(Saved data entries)
* * * * * * *

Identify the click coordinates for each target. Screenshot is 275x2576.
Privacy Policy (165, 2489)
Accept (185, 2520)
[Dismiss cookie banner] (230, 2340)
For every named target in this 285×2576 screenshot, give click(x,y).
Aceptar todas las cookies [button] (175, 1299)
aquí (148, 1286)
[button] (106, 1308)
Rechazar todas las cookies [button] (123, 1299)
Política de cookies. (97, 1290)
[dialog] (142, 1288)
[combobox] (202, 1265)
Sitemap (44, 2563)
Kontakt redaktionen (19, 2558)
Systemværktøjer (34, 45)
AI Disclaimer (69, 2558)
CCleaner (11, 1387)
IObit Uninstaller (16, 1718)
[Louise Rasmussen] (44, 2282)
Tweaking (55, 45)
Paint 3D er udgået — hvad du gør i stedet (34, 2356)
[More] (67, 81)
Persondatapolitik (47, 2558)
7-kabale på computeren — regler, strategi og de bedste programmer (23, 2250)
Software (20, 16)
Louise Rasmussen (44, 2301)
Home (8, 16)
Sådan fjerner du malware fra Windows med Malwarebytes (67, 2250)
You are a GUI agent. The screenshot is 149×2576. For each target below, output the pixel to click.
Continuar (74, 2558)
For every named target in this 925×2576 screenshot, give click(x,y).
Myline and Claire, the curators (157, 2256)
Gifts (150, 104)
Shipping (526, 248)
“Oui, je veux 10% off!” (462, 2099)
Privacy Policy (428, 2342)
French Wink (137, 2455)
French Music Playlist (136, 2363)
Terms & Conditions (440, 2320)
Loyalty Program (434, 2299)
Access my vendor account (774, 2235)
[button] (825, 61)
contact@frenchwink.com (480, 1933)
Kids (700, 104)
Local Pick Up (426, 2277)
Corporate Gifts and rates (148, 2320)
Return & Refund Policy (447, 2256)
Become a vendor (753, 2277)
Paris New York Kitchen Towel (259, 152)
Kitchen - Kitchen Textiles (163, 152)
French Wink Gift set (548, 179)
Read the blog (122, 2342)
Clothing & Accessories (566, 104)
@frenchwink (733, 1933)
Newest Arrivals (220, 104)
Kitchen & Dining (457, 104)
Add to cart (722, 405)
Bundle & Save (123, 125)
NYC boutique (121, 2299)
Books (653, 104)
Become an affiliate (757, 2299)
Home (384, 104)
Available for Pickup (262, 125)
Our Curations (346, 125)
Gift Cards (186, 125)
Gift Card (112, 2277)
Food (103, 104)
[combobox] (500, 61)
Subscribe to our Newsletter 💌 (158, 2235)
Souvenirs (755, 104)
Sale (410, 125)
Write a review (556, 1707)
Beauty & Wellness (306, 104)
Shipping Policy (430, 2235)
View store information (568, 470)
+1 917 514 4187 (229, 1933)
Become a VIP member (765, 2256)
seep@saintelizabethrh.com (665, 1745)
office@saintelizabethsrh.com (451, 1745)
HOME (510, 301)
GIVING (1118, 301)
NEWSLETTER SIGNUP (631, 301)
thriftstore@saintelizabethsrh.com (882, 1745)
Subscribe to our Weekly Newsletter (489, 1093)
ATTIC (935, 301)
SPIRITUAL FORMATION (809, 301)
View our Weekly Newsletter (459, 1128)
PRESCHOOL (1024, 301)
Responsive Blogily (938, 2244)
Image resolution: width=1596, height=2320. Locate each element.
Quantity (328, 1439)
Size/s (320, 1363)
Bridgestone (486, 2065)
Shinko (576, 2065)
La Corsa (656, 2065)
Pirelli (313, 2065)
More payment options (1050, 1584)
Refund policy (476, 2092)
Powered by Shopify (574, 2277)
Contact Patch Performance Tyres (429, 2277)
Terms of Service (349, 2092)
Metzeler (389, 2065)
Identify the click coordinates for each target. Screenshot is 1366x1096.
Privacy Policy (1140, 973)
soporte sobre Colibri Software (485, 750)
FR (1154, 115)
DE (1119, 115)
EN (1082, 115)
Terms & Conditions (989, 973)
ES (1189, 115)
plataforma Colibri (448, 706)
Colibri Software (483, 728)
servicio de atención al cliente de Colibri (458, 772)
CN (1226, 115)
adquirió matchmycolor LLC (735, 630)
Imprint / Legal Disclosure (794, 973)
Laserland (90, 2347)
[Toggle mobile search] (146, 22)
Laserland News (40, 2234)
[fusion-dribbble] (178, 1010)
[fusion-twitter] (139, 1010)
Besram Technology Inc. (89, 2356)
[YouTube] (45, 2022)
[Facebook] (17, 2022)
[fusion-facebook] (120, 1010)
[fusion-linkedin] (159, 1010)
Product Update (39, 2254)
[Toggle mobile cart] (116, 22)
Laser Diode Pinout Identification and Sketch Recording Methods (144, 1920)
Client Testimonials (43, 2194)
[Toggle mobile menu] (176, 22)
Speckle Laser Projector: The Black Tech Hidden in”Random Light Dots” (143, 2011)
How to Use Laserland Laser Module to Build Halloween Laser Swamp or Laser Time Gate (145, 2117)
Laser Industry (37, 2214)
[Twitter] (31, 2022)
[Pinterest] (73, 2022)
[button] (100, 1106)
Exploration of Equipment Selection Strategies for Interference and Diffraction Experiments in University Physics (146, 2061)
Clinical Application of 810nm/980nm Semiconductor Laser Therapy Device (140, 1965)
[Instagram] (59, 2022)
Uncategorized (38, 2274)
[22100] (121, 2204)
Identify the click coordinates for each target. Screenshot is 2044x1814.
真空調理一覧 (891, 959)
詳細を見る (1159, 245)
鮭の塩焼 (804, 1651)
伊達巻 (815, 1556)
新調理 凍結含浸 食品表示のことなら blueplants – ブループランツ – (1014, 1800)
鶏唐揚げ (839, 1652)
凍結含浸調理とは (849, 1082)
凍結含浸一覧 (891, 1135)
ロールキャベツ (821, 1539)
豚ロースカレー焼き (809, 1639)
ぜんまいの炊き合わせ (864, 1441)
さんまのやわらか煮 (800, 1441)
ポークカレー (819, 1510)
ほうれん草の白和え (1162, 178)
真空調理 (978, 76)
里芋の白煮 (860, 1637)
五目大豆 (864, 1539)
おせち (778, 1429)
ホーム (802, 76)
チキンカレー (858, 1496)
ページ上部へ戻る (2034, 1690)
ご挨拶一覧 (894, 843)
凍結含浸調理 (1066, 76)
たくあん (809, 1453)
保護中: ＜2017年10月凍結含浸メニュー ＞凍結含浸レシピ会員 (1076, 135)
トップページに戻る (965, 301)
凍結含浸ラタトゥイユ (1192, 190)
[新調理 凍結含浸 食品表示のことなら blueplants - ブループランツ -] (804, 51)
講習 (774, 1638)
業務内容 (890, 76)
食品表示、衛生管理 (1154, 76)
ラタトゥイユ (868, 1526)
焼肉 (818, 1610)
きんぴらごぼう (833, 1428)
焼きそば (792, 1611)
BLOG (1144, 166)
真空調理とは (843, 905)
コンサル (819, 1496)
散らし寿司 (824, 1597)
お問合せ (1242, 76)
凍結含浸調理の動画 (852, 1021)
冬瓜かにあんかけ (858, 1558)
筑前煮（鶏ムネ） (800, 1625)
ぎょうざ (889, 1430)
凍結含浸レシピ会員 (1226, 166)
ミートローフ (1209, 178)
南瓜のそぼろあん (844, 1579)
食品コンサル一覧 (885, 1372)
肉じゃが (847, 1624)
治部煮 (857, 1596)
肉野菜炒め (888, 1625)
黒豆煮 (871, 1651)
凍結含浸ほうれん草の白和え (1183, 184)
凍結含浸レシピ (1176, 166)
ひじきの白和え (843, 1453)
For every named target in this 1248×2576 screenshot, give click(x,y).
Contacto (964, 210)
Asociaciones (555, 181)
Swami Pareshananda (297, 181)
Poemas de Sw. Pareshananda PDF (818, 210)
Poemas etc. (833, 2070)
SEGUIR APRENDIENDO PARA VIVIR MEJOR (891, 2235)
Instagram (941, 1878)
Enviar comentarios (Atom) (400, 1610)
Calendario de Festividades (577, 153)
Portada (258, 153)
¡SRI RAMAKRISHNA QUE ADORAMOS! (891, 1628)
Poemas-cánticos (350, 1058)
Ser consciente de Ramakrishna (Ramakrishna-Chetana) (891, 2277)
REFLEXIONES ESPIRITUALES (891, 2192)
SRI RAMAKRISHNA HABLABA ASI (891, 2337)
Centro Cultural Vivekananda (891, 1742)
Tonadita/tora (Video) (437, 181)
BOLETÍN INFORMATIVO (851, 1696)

* * * * * * *

▶ [EXERCISE]:
A single number is the whole answer: please count how many lines of the records above include the string "Identify".

▶ [RESPONSE TO THE EXERCISE]:
3